Burrill Family Field at Connecticut Softball Stadium is the home field of the Connecticut Huskies softball team of the University of Connecticut. The stadium is located along Jim Calhoun Way, on the university's Storrs, Connecticut campus, adjacent to J. O. Christian Field and across from Morrone Stadium and the Burton Family Football Complex. The field is named for the Burrill Family, five of whom are UConn alums.

==Events==
In addition to hosting UConn regular season softball games, the stadium has been the site of an NCAA Regional in 1990, and the 1992, 1993, 1997 and 1999 Big East Conference softball tournaments. The Huskies won the 1992 and 1993 events on their home field.

==Original facility==
The original field had limited bleacher seating, but grass areas for up to 2,000 fans. The field was sparse in terms of amenities, with no concession area, simple dugouts, and a small shed for press and scoreboard operations.

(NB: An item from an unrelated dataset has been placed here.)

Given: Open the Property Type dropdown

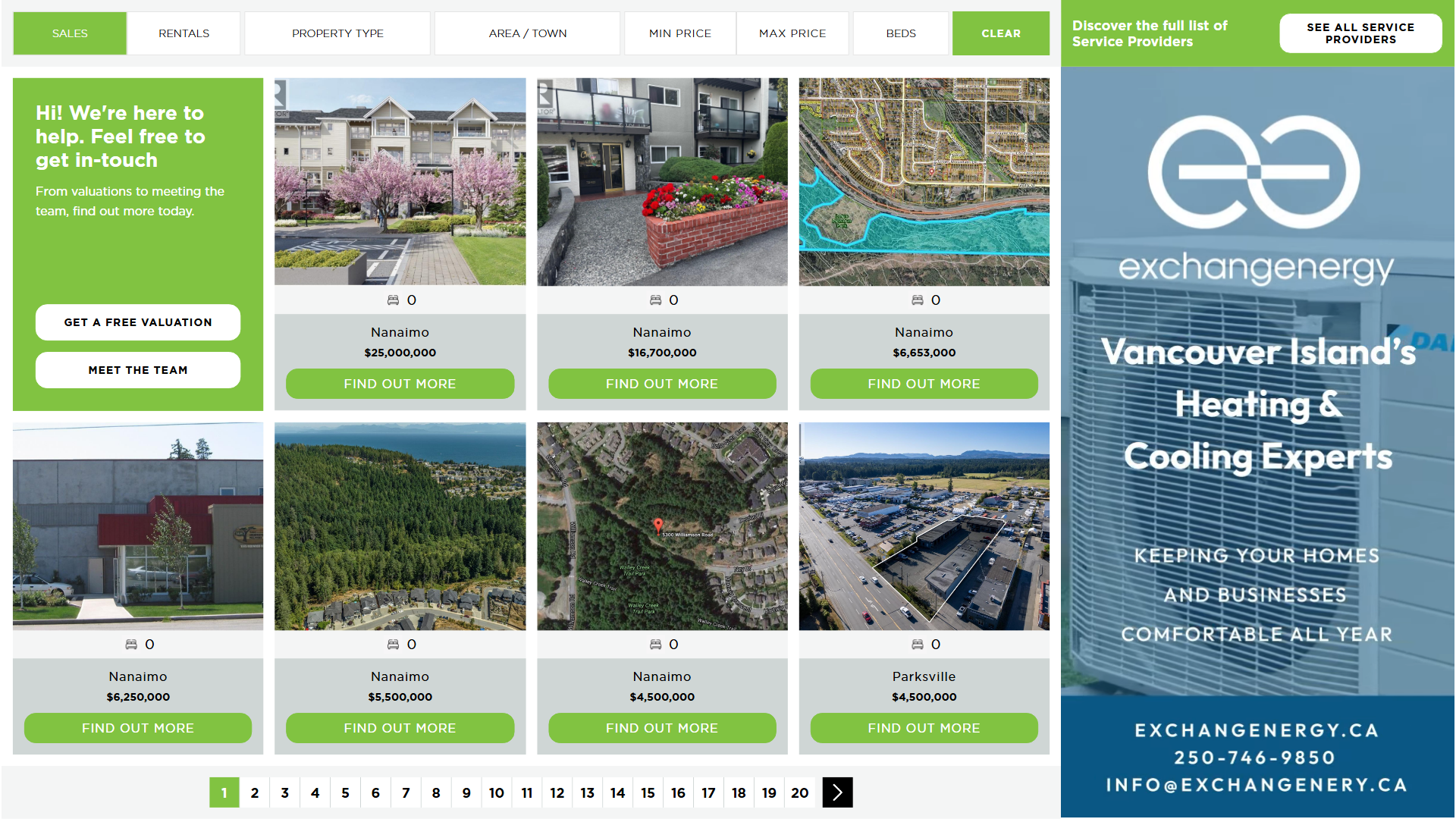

It was a grass field with a dirt infield.

==Renovations==
The stadium closed after the 2020 season, with no home games having been hosted due to the COVID-19 pandemic. Construction of a new stadium began in the summer of 2020 with plans for completion in time for the 2021 season. This construction is part of the new athletic district that will see a new Morrone Stadium and baseball stadium (Elliot Ballpark) constructed for the Huskies. The new facility changed the orientation of the field so that the batters eye faces a more conventional northeast, and consists of a press box, sunken dugouts, 250 chairback seats, bleachers for 250 more people, and grass for additional spectators. Using fieldturf and lights, the facility will enable games in earlier spring and at night for the first time in program history. The stadium also has a player lounge and hitting facility on the first base side, with access to the Rizzo Performance Center for other facilities.